C. Tujuan Penelitian
Mengacu pada latar belakang masalah di atas, maka tujuan yang akan dicapai dalam penelitian adalah : “Untuk mengetahui ada tidaknya hubungan antara Penyesuaian perkawinan terhadap komitmen perkawinan pada wanita yang memiliki suami lebih muda” D. Keaslian Penelitian Dalam penelitian ini peneliti membahas mengenai penyesuaian dalam perkawinan terhadap komitmen perkawinan pada istri yang memiliki suami yang lebih muda. Beberapa penelitian tentang penyesuaian perkawinan dan komitmen perkawinan telah diteliti oleh peneliti sebelumnya yaitu penelitian Rini (2009) dengan judul hubungan antara keterbukaan diri dengan penyesuaian perkawinan pada pasangan suami istri yang tinggal terpisah. Berdasarkan hipotesis yang diajukan maka dapat disimpulkan bahwa baik suami ataupun istri keterbukaan diri memiliki korelasi yang kuat dengan penyesuaian perkawinan. Adapun yang membedakannya adalah terletak pada variabel independen yang mempengaruhi penelitian tersebut, rentang usia, dan subjek penelitian juga berbeda. Penelitian yang dilakukan oleh Prabowo (2003) dengan judul penyesuaian perkawinan pada pasangan yang berlatar belakang etnis batak dan etnis jawa. Dari hasil analisis data yang dilakukan menunjukan bahwa subjek dan pasangan memiliki penyesuaian yang cukup baik, hal itu dapat dilihat dari keharmonisan rumah tangga subjek dan pasangannya serta adanya kecocokan atau persamaan minat diantara mereka. Adapun yang membedakannya adalah subjek penelitiannya, usia perkawinan, dan latar belakang pendidikan. Penelitian yang dilakukan oleh Herawati (2008) dengan judul hubungan antara religiusitas dengan komitmen perkawinan pada pasangan suami istri. Adanya hubungan yang positif yang sangat signifikan antara religiusitas dengan komitmen perkawinan pada pasangan suami istri. Sedangkan sumbangan efektif yang diberikan variable religiusitas terhadap variable komitmen perkawinan
pada pasangan suami istri
sebesar 16% yang berarti masih ada 84% faktor lain yang
mempengaruhi komitmen perkawinan. Adapun yang membedakannya adalah subjek penelitian, agama, dan sudah memiliki anak. Penelitian yang dilakukan oleh Astuti (2012) dengan judul hubungan antara komitmen perkawinan dan kualitas komunikasi pada pasangan suami istri yang menjalani perkawinan jarak jauh.
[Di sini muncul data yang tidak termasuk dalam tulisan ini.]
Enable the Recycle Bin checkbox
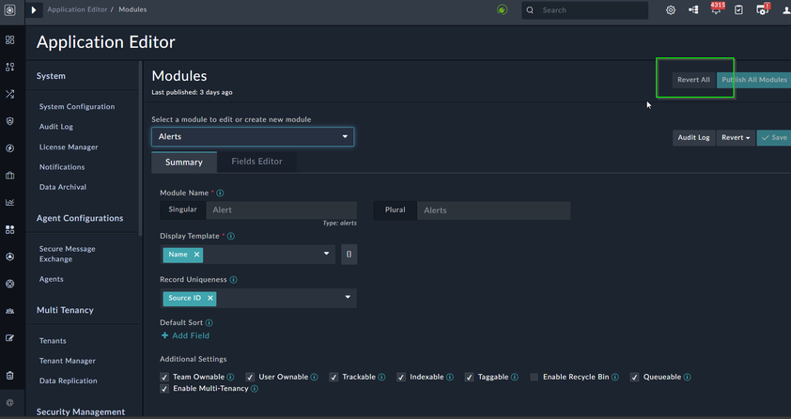Screen dimensions: 791x419 pyautogui.click(x=535, y=377)
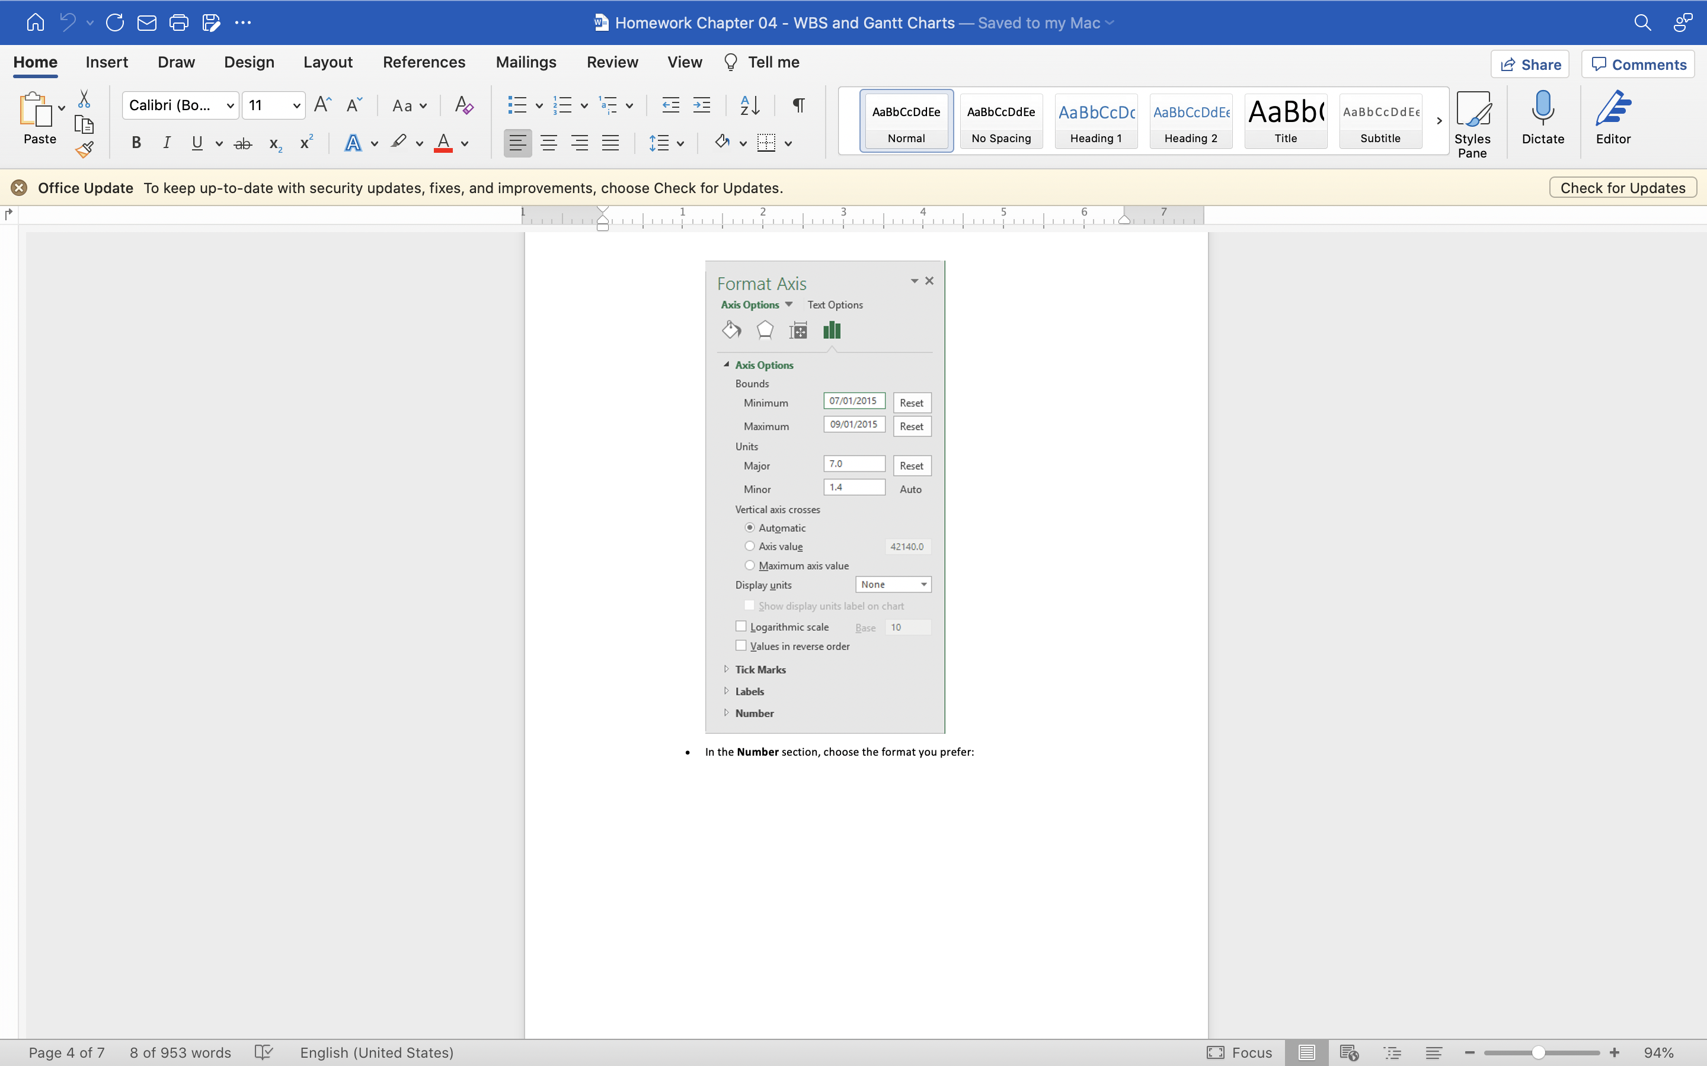Click the Format Painter brush icon
1707x1066 pixels.
[x=85, y=149]
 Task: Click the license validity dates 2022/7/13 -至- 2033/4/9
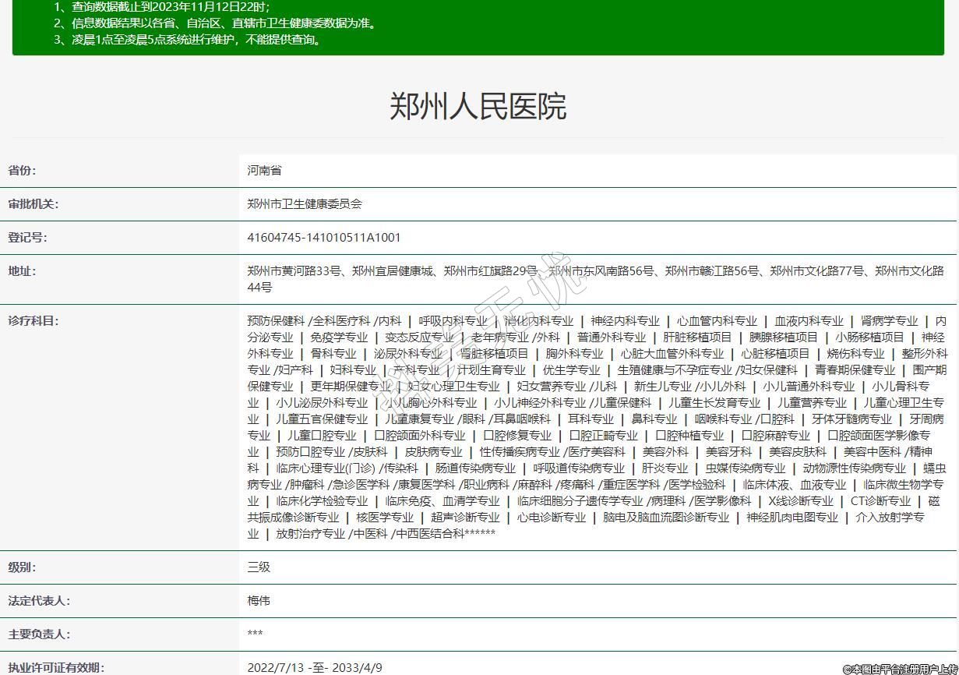(315, 668)
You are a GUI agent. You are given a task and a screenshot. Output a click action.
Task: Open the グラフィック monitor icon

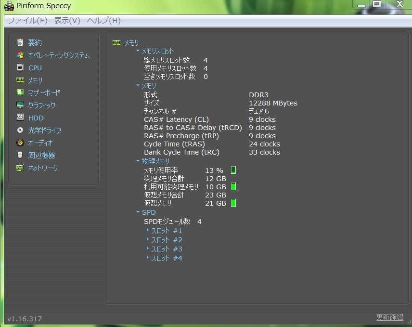click(x=20, y=105)
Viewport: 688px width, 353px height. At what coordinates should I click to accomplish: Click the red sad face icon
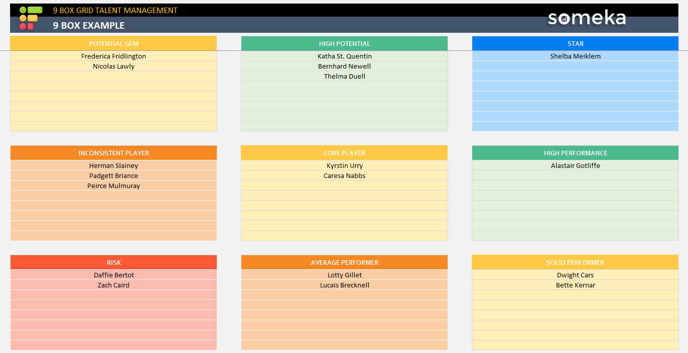pyautogui.click(x=23, y=26)
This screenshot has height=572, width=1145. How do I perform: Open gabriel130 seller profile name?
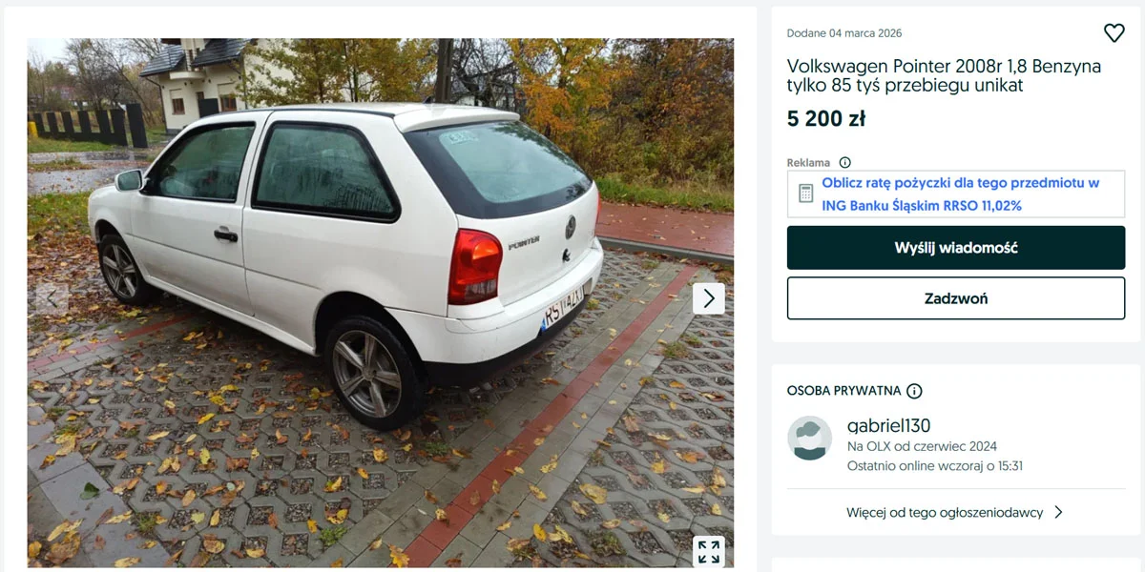tap(888, 425)
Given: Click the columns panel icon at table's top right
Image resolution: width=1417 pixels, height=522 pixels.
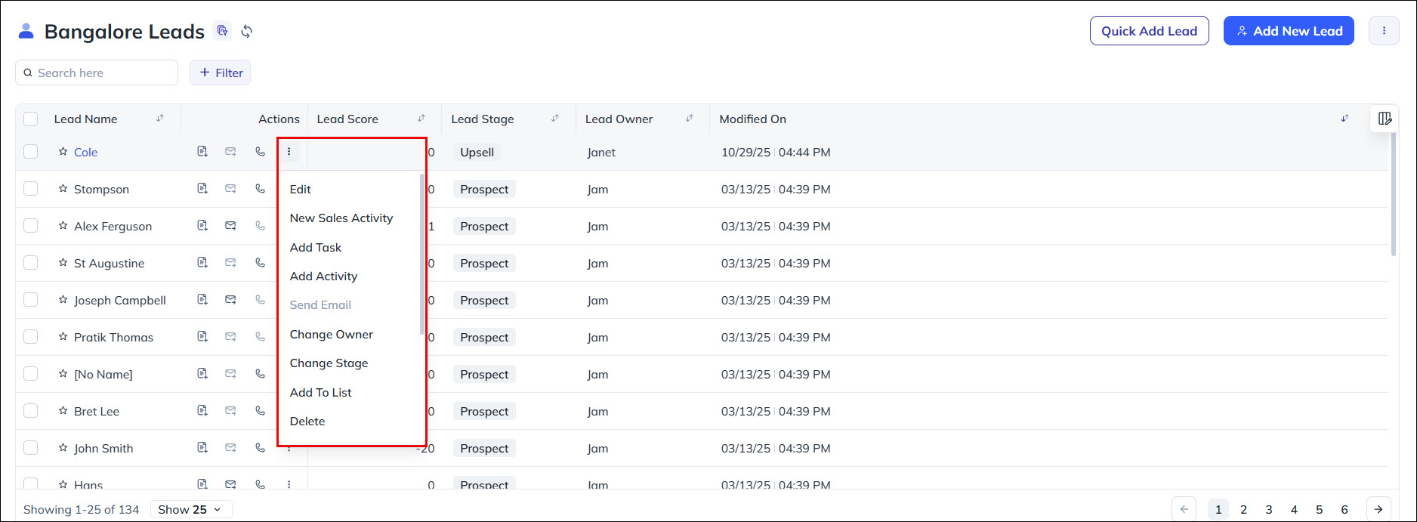Looking at the screenshot, I should point(1385,119).
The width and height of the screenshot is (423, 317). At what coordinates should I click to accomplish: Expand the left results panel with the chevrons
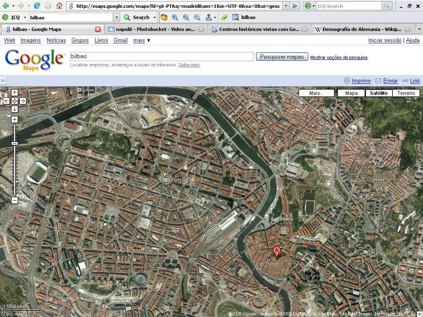pos(3,81)
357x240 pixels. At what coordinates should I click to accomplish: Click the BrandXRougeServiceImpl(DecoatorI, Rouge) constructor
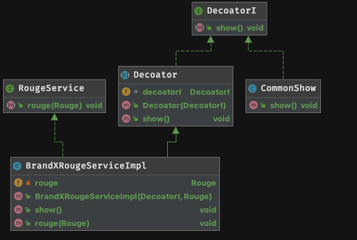(x=115, y=197)
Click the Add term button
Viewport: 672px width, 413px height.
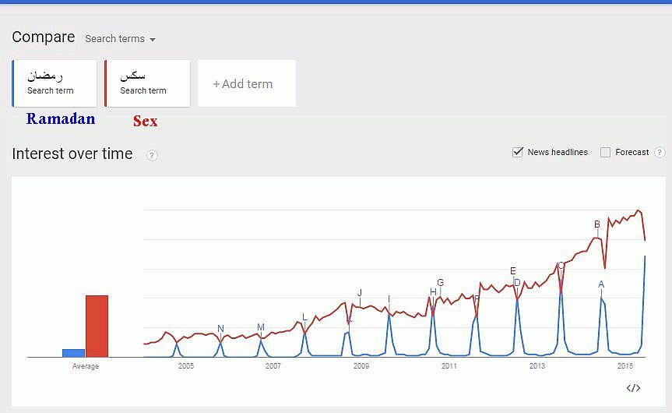coord(246,83)
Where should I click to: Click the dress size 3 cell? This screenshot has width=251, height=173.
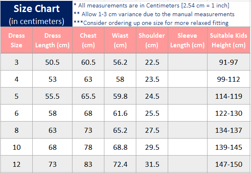tap(17, 62)
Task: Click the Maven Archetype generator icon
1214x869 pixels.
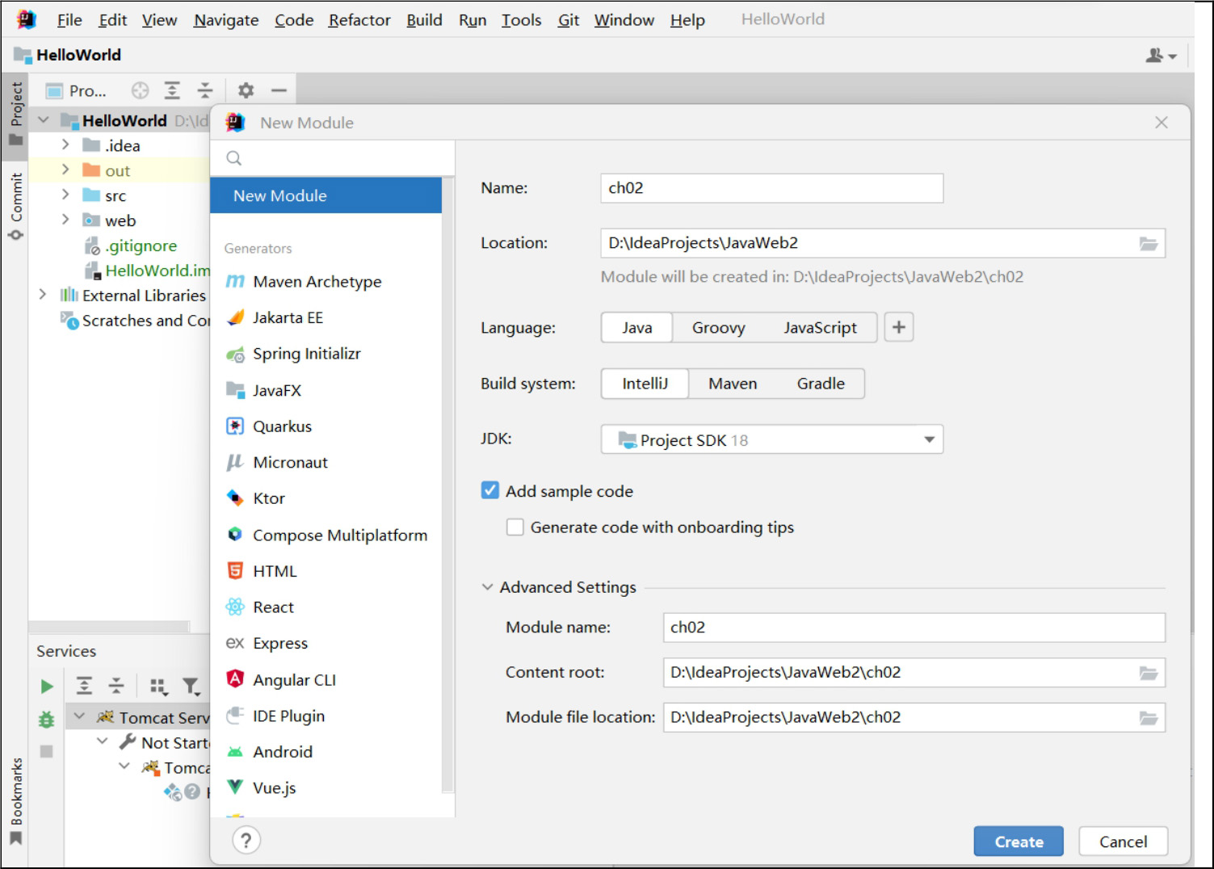Action: (235, 281)
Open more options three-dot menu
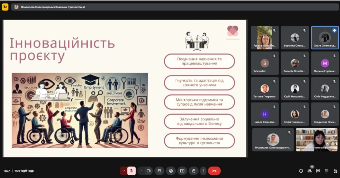 pos(203,171)
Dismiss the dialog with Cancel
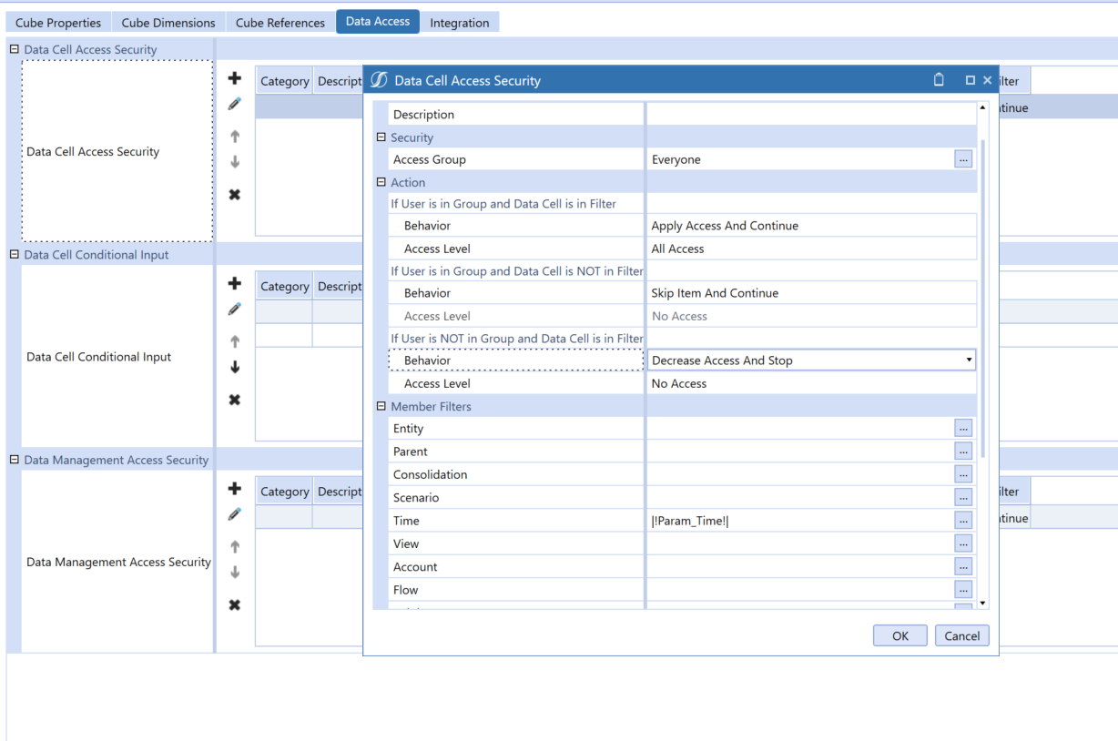Image resolution: width=1118 pixels, height=741 pixels. (961, 635)
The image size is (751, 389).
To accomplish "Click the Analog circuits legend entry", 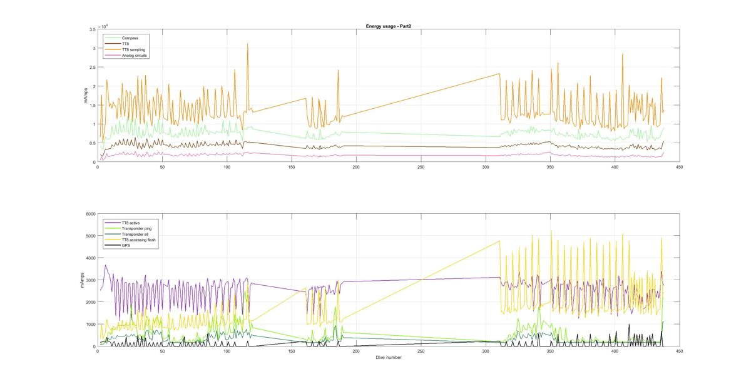I will tap(135, 55).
Adanya hubungan yang sangat signifikan antara komitmen perkawinan dan kualitas komunikasi pada pasangan suami istri yang menjalani perkawinan jarak jauh. Dengan korelasi sebesar 0,694 serta signifikansi 0,000. Adapun yang membedakannya adalah terletak pada variable dependen yang dipengaruhi penelitian tersebut dan subjek penelitian juga berbeda.
E. Manfaat Penelitian 1. Manfaat Teoritis Penelitian ini diharapkan dapat memberikan kontribusi bagi ilmu pengetahuan pada umumnya dan pengembangan bagi ilmu psikologi perkembangan pada khususnya, guna mengetahui tingkah laku manusia khususnya penyesuaian diri pada suami yang lebih muda terhadap komitmen perkawinan.
2. Manfaat Praktis Dari hasil penelitian mengenai hubungan penyesuaian dalam bidang perkawinan dengan komitmen perkawinan pada suami yang lebih muda, diharapkan dapat memberi masukan pada para pasangan perkawinan untuk dapat melakukan penyesuaian diri terhadap berbagai sikap dan perilaku pasangan sehingga dapat terjaganya komitmen dalam perkawinan.